COMPARED to the previous week, the weather has been very calm. Apart from Saturday, last weekend, which arrived with a gale force wind and storms, the week has been overcast, but quite mild with temperatures getting into double figures, showing very little fluctuation for most of the time.

It has been ideal weather for turning ewes and lambs out in the fields and the ground has continued to become drier. Kevin has just told me that there are only 135 ewes left to give birth, so life is starting to become a little less hectic. Recently Annabelle, the ewe with a black and white face, gave birth to twins, a girl and a boy. The ram lamb has been castrated, as have all the ram lambs born to ewes in the main flock. They will be grown on to be sold for meat, but the ewe lambs will be reared as replacements going into the main flock at two years old, when they will give birth to their first lambs. The ram lambs born to ewes in the elite flock of 100 sheep will be left entire, as they will be graded later on. The ewe lambs born will replace the old elite ewes.

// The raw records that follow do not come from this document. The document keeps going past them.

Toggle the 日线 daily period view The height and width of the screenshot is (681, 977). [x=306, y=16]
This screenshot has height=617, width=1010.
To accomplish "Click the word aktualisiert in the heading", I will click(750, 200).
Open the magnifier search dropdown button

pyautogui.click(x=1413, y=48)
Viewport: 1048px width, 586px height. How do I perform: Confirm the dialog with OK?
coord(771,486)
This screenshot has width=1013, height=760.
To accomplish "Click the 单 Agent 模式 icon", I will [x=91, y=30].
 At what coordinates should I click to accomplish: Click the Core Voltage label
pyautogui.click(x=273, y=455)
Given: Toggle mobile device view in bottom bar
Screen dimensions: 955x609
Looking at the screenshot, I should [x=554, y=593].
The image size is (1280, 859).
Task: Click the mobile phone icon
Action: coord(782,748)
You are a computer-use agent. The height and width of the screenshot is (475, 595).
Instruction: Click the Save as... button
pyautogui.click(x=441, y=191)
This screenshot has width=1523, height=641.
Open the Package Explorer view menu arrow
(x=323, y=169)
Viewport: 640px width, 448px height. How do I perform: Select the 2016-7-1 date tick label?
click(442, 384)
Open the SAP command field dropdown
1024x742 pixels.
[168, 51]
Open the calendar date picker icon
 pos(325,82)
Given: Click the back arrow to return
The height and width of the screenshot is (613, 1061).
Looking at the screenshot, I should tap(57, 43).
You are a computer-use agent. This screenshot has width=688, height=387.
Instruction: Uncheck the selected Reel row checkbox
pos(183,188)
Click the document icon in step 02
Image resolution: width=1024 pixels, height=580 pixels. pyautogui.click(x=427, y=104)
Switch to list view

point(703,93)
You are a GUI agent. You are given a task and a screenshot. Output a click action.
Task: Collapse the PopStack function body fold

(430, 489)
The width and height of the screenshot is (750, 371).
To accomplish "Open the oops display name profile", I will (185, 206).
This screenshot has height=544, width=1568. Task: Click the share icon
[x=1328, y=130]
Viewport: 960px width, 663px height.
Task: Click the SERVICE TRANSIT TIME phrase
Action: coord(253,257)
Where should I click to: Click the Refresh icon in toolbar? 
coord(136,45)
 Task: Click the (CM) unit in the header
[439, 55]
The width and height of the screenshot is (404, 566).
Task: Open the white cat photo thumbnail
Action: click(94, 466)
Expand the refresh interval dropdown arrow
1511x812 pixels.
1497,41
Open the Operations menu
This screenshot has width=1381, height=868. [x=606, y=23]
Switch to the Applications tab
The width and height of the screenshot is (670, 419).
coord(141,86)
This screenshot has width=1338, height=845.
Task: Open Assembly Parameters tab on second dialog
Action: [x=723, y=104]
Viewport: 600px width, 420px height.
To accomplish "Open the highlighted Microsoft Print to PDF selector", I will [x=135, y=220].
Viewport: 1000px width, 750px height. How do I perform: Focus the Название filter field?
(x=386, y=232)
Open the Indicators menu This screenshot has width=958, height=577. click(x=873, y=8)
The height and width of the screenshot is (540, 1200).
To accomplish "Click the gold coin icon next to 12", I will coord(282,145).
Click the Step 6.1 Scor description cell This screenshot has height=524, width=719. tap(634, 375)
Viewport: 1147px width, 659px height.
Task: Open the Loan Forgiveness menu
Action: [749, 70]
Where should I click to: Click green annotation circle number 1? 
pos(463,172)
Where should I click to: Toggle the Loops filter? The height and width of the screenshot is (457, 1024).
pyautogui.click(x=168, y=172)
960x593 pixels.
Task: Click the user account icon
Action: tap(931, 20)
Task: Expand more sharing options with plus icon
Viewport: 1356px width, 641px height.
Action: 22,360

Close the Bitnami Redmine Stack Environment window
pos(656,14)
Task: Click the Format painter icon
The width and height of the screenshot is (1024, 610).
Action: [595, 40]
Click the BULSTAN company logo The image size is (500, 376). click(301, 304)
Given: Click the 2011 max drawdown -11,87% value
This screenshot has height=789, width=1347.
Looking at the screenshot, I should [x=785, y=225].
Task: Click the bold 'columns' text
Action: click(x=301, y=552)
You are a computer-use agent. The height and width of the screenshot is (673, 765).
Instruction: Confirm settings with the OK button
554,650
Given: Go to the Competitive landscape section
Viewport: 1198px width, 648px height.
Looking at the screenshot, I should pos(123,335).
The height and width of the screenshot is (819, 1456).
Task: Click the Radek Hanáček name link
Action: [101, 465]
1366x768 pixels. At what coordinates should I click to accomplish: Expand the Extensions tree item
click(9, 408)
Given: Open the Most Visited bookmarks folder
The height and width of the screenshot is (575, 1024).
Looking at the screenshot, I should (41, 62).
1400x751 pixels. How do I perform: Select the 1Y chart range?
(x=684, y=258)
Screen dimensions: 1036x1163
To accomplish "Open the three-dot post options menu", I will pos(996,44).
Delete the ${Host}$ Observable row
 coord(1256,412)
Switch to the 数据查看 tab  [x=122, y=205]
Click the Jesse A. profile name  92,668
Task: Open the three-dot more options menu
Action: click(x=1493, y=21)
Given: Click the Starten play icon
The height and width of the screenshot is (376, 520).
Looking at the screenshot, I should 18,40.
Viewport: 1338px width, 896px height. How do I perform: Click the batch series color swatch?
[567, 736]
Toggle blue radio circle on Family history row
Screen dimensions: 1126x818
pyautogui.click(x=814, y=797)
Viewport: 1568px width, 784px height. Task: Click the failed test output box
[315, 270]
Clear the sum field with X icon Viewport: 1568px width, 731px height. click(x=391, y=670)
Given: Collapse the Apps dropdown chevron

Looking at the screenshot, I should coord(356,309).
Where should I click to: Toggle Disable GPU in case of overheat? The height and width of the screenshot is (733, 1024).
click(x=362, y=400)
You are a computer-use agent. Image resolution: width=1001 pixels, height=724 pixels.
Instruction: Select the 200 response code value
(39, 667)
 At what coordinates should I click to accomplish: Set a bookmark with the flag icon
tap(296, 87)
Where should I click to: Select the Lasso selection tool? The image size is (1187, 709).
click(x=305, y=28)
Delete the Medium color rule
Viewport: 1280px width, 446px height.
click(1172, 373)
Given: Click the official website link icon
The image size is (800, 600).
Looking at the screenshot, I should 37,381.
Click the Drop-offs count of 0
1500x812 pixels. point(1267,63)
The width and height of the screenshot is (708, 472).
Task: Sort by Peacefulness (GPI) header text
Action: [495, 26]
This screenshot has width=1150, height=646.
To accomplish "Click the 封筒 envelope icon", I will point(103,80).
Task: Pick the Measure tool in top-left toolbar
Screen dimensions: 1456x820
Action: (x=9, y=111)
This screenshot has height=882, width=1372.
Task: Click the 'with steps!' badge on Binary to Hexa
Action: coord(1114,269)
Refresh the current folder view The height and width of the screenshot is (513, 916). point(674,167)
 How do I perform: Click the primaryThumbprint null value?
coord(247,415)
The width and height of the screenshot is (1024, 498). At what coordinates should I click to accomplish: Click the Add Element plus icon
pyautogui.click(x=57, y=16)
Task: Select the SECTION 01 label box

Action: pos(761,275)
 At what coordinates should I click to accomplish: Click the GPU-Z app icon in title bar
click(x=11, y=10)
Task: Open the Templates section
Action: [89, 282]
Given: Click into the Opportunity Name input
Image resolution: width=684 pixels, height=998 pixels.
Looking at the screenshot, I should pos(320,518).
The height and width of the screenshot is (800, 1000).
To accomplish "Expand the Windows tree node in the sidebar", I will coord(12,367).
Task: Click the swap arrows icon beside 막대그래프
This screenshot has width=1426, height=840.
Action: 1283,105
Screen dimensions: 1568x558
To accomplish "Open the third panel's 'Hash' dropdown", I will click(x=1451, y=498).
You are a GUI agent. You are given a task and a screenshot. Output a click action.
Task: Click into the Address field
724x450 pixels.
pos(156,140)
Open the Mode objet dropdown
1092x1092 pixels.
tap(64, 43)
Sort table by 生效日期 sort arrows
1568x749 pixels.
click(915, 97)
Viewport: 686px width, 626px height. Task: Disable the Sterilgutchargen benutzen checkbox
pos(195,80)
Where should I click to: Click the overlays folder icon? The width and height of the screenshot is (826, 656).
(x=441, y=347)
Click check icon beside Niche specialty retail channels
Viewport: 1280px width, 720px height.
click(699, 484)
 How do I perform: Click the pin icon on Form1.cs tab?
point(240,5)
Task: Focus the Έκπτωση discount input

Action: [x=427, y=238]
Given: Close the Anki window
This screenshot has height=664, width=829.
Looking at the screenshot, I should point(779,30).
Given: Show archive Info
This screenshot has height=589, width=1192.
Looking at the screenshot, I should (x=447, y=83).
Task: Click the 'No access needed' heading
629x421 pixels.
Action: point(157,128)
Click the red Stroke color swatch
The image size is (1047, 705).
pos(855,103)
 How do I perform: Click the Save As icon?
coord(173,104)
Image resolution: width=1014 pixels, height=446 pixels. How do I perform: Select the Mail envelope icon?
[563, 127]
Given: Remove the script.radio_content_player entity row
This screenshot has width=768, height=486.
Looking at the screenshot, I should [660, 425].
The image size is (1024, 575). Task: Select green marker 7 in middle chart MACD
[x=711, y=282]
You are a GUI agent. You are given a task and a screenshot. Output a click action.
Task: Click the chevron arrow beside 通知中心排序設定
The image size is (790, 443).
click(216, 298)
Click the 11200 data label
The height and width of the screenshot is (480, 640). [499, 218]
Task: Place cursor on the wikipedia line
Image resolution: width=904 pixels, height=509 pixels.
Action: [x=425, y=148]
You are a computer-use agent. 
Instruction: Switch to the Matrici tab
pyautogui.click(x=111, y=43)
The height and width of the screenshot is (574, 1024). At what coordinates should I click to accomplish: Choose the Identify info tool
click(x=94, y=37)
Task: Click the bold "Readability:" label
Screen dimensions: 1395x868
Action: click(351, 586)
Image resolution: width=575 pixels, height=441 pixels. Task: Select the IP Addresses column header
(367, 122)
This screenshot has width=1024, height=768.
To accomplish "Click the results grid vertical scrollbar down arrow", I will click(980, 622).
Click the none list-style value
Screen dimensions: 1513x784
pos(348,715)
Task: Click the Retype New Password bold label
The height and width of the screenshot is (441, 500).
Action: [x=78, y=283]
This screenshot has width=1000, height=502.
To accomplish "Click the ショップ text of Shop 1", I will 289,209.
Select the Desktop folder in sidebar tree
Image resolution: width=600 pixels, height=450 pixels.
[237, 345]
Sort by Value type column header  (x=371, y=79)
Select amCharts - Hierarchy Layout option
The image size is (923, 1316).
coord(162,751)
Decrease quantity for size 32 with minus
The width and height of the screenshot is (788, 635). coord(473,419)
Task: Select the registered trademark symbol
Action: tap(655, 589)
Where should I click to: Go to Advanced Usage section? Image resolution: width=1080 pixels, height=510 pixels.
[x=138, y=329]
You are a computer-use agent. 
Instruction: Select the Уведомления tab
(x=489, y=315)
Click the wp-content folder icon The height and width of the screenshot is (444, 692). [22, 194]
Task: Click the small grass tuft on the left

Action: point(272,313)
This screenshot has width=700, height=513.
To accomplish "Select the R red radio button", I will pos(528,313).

At Roves Farm Visitor Centre lambing is also in full swing, with members of the public and school groups watching them give birth. For the classes of school children I was guiding around the farm during the week, the highlights were being able to get close to farm animals, bottle feeding a small group of kids, hand-feeding the adult goats with food pellets and seeing the outdoor Gloucester Old Spot pigs enjoying the mud. Hopefully the children will have learned more about where their food comes from.

Back on Manor Farm the flock of shearling ewe lambs (female lambs a year old) have been given their annual booster to protect them against a variety of clostridial diseases. After being vaccinated, checked over and any lame ones treated, the shearlings were taken from their recent home in the collecting area used originally for the milking cows and turned out in a field of grass.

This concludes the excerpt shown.